ENTRIES PROVIDED →
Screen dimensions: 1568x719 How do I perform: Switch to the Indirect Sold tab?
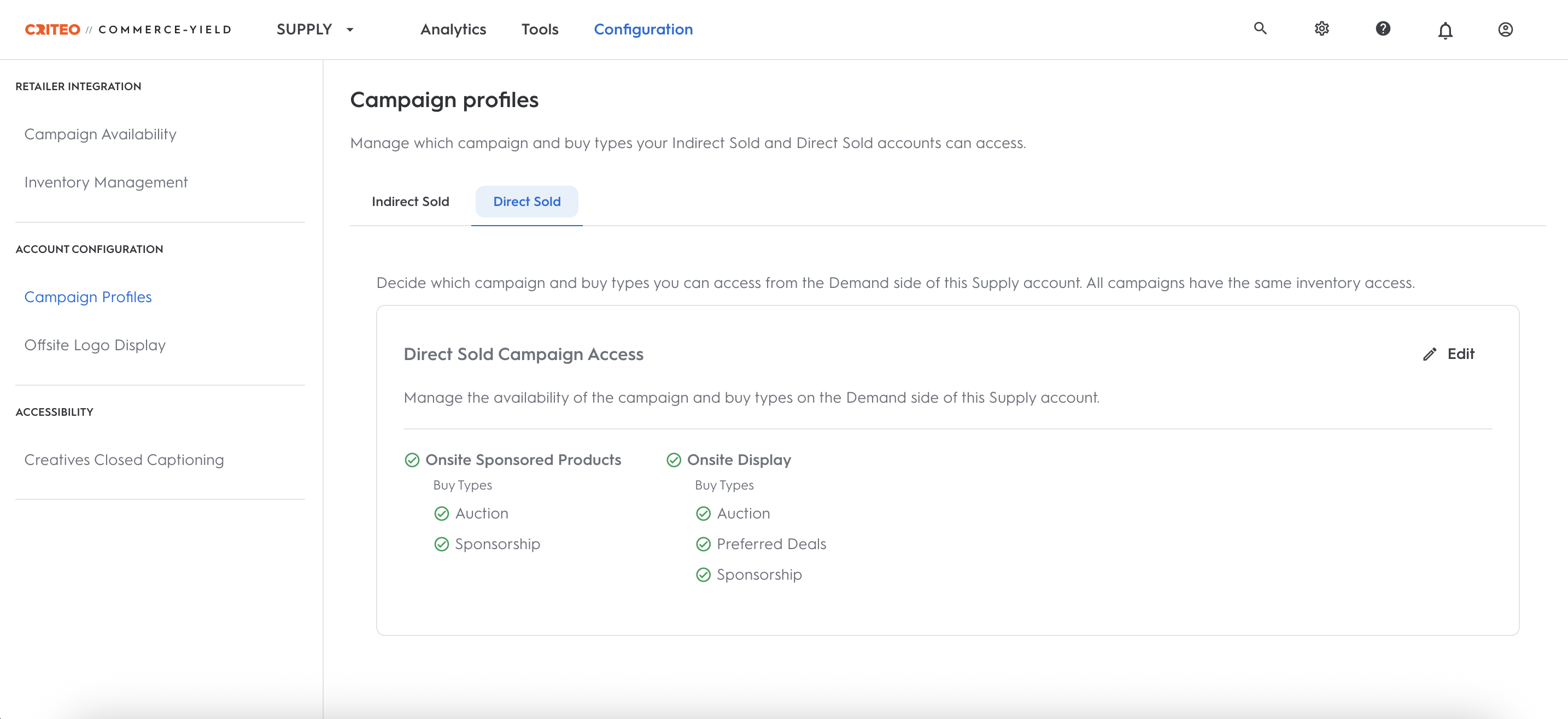pyautogui.click(x=410, y=202)
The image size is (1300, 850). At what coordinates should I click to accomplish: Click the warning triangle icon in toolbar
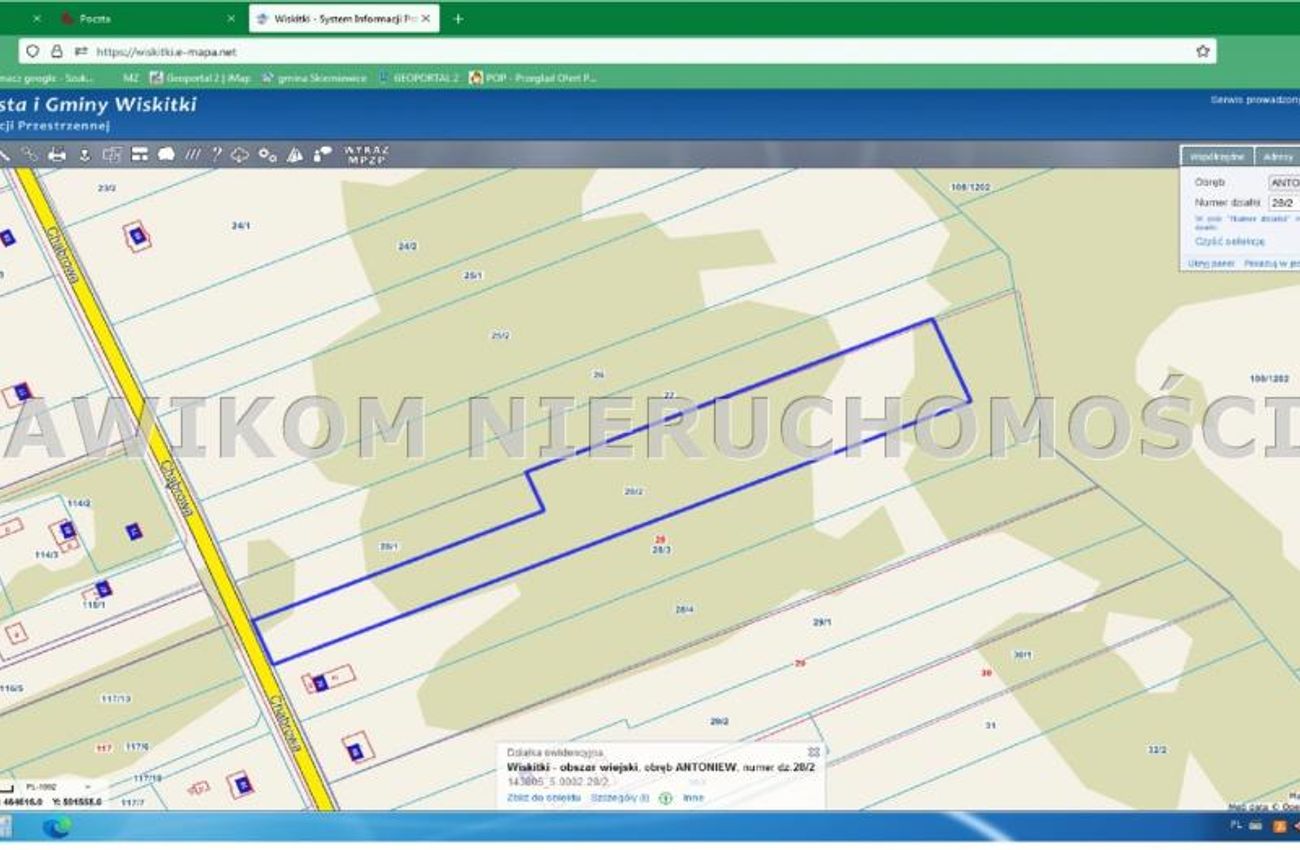click(295, 154)
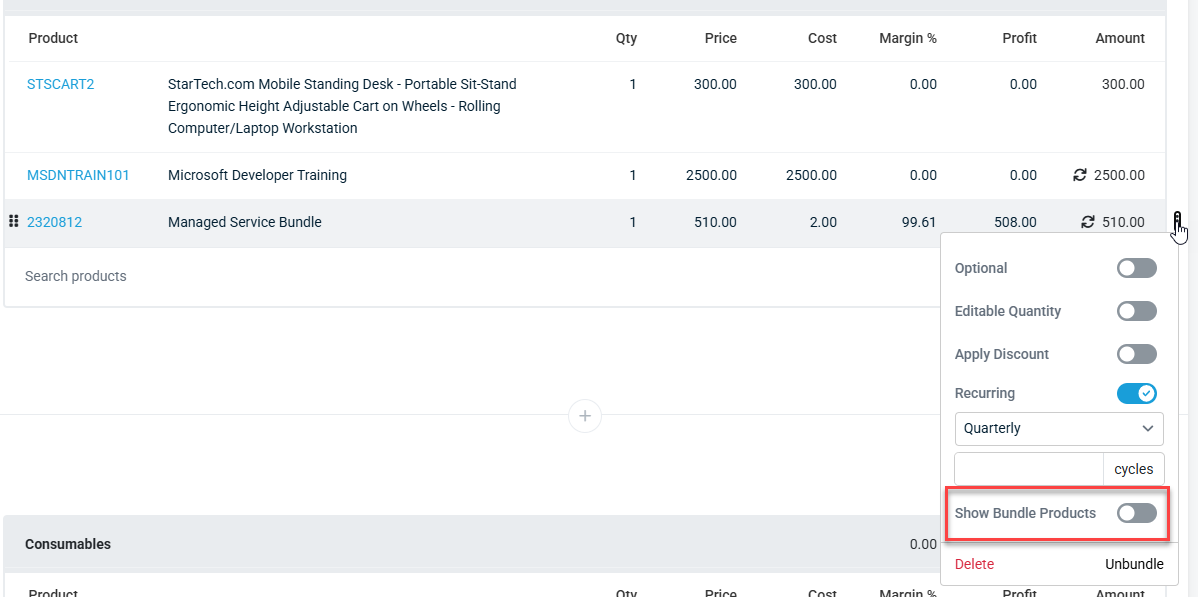Viewport: 1198px width, 597px height.
Task: Enable the Show Bundle Products toggle
Action: 1137,513
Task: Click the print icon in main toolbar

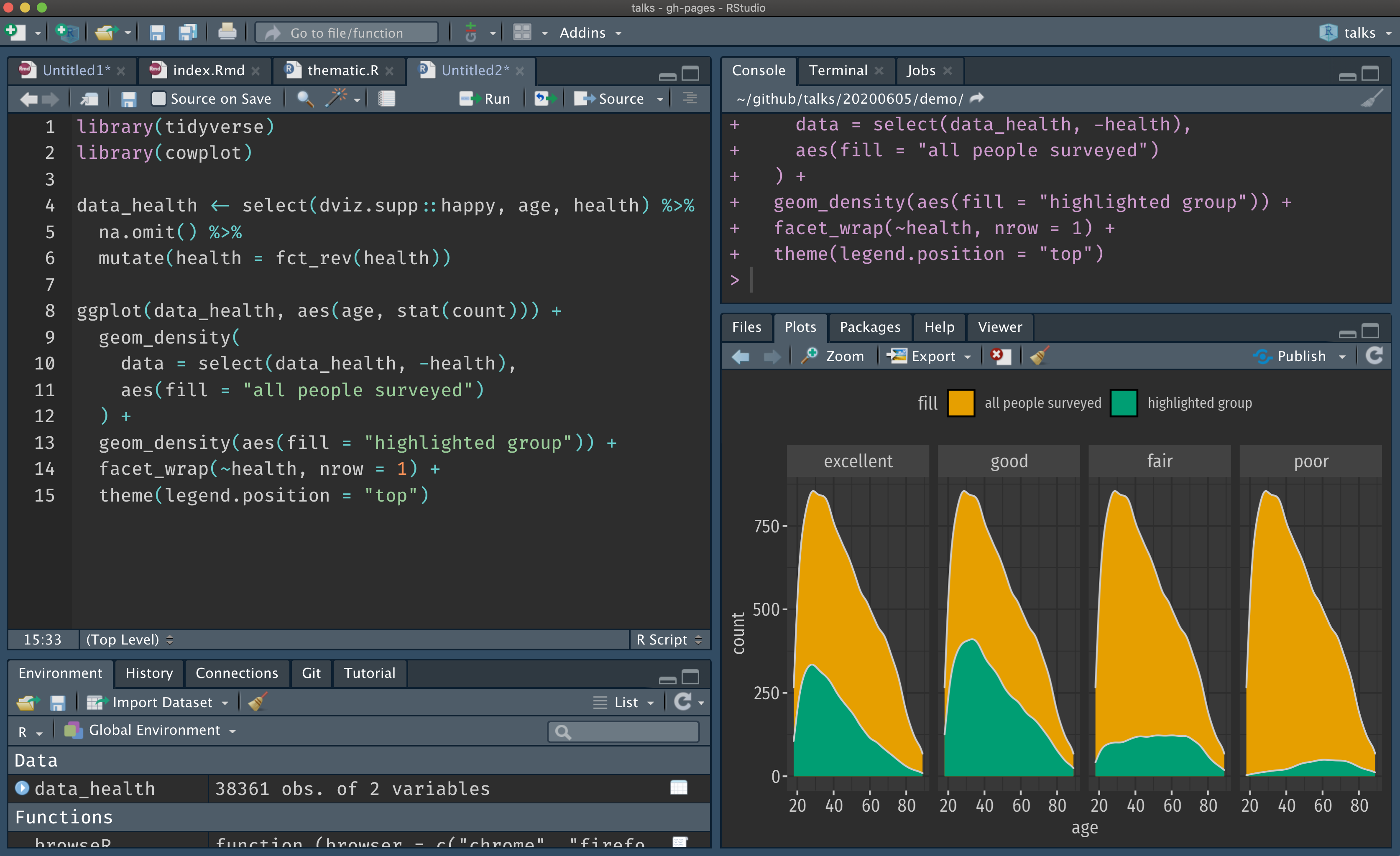Action: coord(227,32)
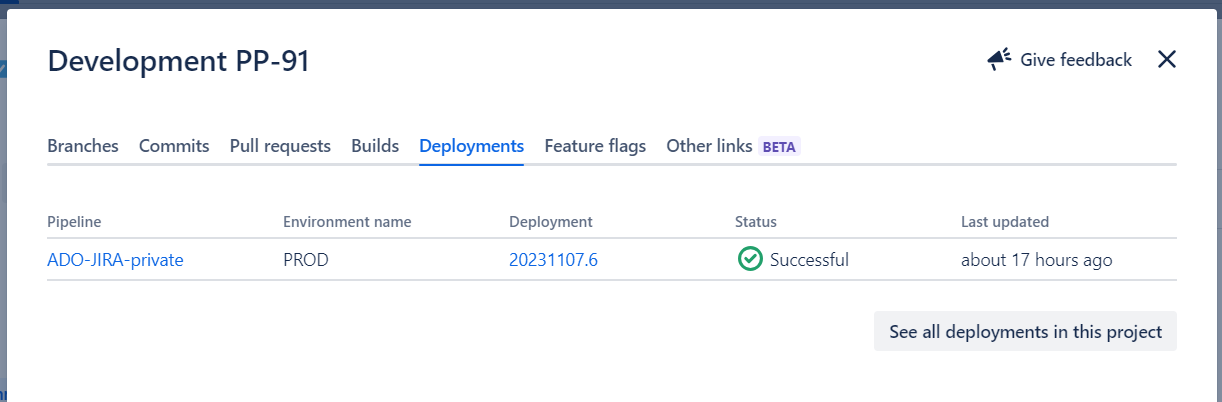Click the Pipeline column header

pyautogui.click(x=74, y=222)
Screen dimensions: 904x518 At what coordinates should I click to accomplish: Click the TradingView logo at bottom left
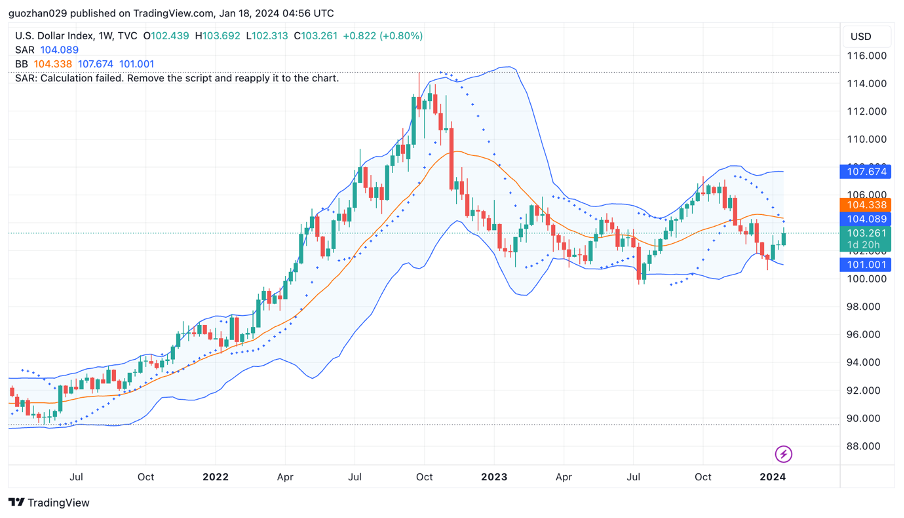pos(48,502)
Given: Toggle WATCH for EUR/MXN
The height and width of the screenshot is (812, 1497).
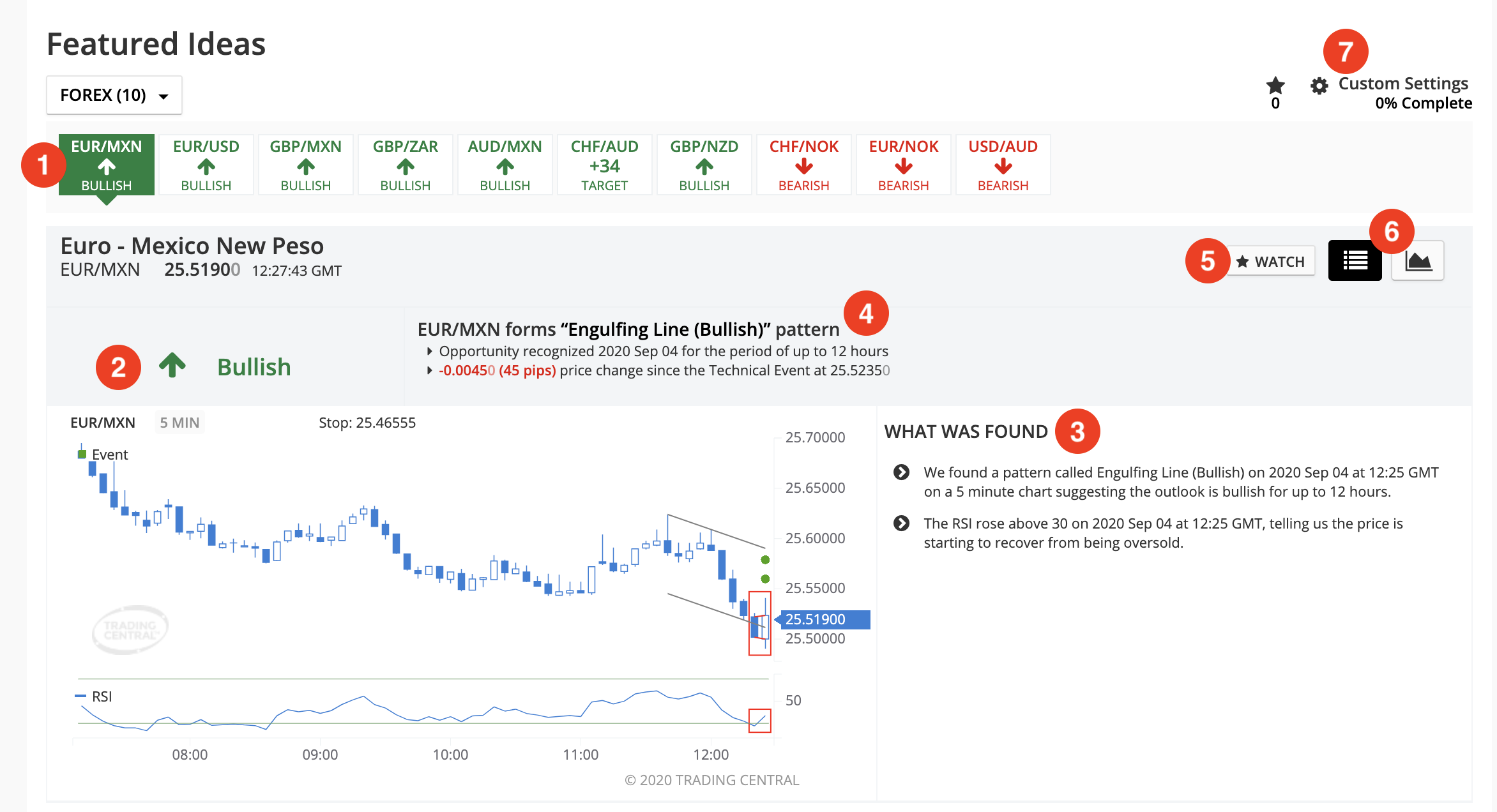Looking at the screenshot, I should [1271, 261].

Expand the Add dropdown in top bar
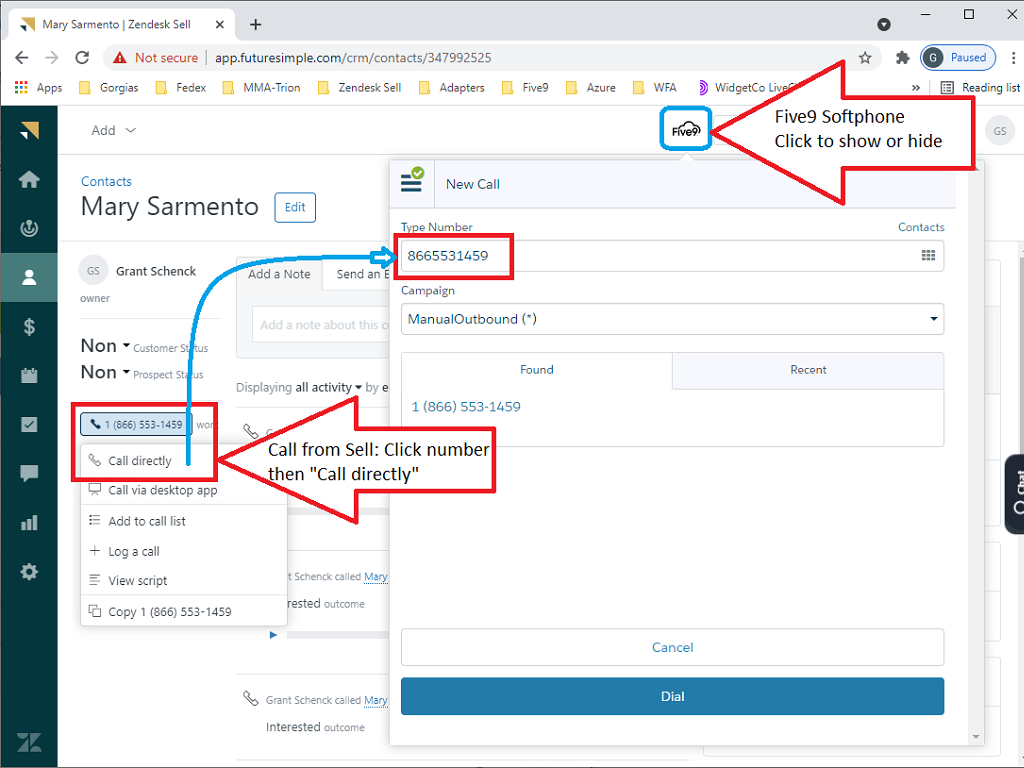(x=113, y=130)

TASK DIRECTIONS →
Can you copy out the lines of the items word for word, beginning at the line that contains "Screen dimensions: 904x518" and continuing through the last line of the items, leaving out the pictures?

FINISHED ANSWER →
Screen dimensions: 904x518 At what coordinates should I click to accomplish: Click the TradingView logo at bottom left
pos(48,502)
Given: Toggle WATCH for EUR/MXN
The height and width of the screenshot is (812, 1497).
Looking at the screenshot, I should [1271, 261].

Expand the Add dropdown in top bar
(x=113, y=130)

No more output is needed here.